WHAT THE EXERCISE ASKS ▸ Your answer is the lines below, exactly, from the one that contains "diningdeals (84, 846)" through the one that contains "MINISO Teams Up", both included.

SUPPLIED DATA ▸
########

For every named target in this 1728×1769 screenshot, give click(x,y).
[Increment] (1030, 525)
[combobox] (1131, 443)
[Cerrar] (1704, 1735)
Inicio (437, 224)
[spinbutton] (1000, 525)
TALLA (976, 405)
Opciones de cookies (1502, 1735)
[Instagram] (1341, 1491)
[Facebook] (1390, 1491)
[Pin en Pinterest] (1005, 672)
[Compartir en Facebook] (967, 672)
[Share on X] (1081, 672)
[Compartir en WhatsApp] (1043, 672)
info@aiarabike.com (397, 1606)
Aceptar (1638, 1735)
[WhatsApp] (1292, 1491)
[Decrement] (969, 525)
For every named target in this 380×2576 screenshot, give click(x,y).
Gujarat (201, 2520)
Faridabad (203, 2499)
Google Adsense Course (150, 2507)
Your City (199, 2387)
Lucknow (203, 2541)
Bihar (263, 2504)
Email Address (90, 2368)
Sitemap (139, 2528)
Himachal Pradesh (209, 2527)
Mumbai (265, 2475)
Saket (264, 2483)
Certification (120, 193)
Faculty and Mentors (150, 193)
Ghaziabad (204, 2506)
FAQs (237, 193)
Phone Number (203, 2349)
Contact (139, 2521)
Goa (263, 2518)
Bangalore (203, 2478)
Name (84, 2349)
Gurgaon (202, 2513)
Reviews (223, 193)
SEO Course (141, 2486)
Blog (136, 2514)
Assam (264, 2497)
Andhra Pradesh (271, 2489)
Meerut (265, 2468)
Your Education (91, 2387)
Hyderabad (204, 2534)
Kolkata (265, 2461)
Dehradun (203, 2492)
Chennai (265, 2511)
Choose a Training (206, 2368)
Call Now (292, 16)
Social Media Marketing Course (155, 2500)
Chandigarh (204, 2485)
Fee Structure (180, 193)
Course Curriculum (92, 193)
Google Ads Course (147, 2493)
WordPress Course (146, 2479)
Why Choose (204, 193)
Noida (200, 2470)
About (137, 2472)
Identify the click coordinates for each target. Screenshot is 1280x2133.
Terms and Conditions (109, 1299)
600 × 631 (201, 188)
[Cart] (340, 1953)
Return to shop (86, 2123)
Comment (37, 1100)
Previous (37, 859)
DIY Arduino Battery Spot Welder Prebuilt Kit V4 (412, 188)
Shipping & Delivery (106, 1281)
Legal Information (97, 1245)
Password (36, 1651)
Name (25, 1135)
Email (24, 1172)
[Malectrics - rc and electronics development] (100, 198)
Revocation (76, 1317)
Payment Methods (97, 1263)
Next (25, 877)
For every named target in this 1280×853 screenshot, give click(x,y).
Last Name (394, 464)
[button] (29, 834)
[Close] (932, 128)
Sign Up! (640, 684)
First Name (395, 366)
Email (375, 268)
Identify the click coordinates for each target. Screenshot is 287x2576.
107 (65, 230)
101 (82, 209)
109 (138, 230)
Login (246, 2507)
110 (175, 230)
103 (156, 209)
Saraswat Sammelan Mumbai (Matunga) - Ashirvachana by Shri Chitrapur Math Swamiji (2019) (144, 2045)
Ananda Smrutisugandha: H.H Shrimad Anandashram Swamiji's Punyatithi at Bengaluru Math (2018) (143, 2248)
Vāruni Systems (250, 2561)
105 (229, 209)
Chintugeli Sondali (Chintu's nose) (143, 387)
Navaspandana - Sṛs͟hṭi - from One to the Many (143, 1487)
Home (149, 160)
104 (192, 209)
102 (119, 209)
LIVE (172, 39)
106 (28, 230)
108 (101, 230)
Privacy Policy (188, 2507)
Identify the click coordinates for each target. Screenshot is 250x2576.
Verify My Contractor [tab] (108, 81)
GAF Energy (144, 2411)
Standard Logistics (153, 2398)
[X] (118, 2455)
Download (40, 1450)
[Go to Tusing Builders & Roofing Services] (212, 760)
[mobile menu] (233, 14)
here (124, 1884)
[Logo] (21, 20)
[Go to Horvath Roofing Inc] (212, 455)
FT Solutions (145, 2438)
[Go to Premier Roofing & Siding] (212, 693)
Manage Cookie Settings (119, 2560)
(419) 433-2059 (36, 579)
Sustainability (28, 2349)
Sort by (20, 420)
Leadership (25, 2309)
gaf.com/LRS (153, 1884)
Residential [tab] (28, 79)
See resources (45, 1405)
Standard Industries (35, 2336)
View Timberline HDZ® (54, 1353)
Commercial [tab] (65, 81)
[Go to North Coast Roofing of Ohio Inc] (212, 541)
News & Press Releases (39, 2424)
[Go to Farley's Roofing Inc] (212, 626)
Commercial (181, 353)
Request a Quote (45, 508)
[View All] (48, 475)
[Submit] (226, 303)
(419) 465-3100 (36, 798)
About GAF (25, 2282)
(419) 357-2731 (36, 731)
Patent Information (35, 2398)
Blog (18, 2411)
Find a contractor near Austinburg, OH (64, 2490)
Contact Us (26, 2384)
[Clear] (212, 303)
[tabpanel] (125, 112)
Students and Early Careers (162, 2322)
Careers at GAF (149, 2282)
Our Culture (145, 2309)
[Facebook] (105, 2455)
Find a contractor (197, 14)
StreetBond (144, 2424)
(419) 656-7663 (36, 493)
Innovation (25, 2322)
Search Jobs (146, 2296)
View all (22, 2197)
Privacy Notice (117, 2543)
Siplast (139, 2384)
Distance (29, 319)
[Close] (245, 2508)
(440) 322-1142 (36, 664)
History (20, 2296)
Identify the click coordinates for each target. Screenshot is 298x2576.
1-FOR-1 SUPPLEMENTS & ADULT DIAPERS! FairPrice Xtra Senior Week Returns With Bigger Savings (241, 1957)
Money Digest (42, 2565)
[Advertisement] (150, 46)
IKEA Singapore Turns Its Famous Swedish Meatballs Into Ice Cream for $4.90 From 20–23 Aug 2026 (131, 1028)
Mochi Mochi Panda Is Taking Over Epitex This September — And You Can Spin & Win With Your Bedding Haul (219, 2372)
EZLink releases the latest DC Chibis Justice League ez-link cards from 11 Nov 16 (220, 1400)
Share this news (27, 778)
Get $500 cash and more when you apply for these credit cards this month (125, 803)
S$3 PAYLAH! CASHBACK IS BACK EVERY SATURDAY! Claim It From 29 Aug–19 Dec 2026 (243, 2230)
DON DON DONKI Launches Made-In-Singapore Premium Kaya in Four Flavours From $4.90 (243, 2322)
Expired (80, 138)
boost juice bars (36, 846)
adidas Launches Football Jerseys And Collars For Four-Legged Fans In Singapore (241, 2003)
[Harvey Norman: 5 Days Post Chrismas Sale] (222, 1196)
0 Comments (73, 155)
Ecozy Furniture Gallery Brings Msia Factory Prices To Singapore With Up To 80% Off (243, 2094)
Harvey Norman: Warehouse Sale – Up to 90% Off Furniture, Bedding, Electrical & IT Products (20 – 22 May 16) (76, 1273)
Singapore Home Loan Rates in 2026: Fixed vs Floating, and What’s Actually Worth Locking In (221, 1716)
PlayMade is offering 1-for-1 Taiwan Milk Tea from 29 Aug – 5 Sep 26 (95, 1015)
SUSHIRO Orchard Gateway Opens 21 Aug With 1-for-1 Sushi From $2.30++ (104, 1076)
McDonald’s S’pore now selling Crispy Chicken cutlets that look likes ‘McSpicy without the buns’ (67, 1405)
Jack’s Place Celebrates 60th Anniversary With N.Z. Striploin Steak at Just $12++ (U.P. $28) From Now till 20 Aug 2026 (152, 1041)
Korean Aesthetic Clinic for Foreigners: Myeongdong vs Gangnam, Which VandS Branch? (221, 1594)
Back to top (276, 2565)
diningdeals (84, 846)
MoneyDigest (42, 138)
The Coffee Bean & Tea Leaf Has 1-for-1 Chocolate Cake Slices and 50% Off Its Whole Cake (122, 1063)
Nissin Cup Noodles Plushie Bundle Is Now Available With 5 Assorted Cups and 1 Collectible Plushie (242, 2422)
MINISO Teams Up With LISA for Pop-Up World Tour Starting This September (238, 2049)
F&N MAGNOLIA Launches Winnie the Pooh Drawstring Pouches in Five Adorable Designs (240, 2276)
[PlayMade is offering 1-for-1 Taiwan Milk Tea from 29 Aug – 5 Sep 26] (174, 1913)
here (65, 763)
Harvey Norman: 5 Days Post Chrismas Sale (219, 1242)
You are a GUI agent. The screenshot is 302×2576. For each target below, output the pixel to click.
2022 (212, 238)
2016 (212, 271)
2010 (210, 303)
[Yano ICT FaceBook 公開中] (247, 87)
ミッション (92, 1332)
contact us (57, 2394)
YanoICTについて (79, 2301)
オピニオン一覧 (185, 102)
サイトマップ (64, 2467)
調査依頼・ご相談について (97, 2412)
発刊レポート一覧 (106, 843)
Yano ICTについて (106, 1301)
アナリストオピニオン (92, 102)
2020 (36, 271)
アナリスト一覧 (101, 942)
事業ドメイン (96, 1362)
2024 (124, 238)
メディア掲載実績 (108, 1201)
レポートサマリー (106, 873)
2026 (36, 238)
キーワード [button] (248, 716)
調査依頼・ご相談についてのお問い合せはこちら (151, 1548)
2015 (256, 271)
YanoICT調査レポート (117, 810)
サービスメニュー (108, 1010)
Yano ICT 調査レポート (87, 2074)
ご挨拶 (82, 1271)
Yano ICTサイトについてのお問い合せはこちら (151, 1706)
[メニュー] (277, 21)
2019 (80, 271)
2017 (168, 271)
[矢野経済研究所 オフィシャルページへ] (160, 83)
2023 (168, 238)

########

EXERCISE OUTPUT ▸
diningdeals (84, 846)
MoneyDigest (42, 138)
The Coffee Bean & Tea Leaf Has 1-for-1 Chocolate Cake Slices and 50% Off Its Whole Cake (122, 1063)
Nissin Cup Noodles Plushie Bundle Is Now Available With 5 Assorted Cups and 1 Collectible Plushie (242, 2422)
MINISO Teams Up With LISA for Pop-Up World Tour Starting This September (238, 2049)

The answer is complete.